[Collected data]
[Start of Attachment]

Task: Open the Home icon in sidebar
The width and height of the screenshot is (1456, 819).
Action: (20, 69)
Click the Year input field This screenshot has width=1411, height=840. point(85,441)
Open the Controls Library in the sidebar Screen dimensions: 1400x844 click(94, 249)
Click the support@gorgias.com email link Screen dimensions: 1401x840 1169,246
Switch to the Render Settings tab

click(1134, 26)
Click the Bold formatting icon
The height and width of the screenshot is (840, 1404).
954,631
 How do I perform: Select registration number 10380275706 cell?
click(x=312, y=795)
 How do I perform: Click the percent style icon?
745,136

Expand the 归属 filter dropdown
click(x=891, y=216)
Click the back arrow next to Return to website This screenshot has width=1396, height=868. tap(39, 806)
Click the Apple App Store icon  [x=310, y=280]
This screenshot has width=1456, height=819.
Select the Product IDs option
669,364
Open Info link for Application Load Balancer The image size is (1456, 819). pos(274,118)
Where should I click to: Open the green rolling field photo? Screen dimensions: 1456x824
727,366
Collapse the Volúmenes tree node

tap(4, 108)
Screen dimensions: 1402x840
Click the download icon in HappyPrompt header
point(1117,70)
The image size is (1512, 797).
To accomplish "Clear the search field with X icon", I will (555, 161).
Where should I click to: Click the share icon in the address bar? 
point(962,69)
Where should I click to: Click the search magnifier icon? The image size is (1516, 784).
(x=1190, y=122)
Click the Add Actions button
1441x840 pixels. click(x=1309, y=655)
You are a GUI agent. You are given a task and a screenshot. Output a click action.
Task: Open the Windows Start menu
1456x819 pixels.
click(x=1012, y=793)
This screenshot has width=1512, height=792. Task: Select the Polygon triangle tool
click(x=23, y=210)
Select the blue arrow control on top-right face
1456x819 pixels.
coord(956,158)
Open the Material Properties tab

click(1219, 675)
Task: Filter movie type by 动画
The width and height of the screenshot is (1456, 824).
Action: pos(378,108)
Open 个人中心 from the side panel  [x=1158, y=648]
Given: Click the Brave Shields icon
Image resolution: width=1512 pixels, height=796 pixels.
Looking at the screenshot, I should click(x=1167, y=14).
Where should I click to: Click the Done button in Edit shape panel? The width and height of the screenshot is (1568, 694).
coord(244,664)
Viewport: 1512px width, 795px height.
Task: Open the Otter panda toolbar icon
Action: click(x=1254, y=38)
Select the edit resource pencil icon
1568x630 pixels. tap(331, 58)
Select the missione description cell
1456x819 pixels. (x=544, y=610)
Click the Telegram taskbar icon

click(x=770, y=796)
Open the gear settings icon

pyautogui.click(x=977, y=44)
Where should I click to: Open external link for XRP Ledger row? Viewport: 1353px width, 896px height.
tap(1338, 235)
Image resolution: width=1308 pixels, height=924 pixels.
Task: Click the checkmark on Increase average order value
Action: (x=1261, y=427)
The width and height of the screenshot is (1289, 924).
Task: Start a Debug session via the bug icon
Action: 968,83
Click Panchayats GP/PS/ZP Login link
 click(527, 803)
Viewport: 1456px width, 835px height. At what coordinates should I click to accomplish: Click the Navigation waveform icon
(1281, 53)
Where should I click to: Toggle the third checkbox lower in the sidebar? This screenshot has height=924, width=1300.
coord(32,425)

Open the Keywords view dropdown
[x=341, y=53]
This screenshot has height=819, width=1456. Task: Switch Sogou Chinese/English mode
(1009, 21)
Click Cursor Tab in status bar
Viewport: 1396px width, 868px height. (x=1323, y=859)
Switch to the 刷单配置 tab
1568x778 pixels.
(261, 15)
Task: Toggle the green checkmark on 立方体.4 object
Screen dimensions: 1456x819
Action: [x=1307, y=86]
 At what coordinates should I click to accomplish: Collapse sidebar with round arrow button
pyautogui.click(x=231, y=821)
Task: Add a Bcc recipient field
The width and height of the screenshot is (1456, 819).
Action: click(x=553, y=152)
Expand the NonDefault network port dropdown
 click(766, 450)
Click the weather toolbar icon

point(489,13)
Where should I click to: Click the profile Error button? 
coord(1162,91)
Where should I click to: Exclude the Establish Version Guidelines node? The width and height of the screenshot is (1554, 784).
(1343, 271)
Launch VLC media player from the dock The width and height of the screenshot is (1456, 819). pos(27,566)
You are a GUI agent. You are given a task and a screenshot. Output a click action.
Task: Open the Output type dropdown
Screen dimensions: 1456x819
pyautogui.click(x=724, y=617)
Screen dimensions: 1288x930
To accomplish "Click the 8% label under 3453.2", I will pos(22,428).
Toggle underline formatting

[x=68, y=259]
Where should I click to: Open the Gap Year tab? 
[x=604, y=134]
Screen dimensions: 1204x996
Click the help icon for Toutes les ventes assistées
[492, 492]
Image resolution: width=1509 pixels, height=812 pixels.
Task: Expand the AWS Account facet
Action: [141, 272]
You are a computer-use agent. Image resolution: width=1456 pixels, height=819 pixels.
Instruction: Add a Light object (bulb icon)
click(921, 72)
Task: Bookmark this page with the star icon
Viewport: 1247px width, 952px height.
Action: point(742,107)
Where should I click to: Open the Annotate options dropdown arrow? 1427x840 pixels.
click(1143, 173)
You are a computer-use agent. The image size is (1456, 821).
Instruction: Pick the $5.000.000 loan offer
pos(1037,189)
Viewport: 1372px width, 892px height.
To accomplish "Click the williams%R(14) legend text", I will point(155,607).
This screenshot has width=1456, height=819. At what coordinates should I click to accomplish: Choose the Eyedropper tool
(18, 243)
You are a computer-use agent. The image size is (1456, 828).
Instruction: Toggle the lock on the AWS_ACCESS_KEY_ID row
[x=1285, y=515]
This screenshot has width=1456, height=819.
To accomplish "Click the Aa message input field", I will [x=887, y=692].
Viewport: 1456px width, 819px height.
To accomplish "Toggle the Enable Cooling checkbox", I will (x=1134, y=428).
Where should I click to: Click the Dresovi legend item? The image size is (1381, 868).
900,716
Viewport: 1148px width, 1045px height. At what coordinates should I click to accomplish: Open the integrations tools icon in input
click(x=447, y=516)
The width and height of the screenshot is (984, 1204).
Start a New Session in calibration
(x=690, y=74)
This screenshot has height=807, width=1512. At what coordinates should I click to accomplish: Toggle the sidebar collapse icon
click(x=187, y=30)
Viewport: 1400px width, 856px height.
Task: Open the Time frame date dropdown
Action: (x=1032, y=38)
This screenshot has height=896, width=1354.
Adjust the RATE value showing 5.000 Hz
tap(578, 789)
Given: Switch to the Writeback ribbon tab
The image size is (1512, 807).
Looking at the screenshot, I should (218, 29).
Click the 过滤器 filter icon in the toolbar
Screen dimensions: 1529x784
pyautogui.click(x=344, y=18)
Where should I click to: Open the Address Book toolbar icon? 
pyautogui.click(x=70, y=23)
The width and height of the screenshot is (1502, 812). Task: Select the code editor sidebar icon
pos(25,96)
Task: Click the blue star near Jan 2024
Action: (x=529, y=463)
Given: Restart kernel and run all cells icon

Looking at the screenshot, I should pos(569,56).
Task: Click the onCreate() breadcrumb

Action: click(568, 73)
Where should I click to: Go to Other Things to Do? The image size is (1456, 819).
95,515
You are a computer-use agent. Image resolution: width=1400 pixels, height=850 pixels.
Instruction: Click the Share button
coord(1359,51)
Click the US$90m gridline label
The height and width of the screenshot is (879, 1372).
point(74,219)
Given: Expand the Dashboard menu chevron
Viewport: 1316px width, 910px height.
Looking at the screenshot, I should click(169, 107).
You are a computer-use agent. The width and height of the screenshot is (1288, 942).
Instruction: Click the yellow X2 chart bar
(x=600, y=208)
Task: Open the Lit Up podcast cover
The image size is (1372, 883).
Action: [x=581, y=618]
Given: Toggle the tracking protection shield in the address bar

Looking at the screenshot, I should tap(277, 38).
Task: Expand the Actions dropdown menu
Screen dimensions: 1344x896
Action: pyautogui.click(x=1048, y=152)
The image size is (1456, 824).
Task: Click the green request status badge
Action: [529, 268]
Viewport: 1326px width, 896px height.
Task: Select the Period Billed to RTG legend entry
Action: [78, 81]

[End of Attachment]

GOAL OF THE EXERCISE
Take the entries above and copy them exactly from the first line through the line with "Open the Controls"; leave out every line after it.

RESPONSE AREA
Task: Open the Home icon in sidebar
The width and height of the screenshot is (1456, 819).
Action: (20, 69)
Click the Year input field This screenshot has width=1411, height=840. point(85,441)
Open the Controls Library in the sidebar Screen dimensions: 1400x844 click(94, 249)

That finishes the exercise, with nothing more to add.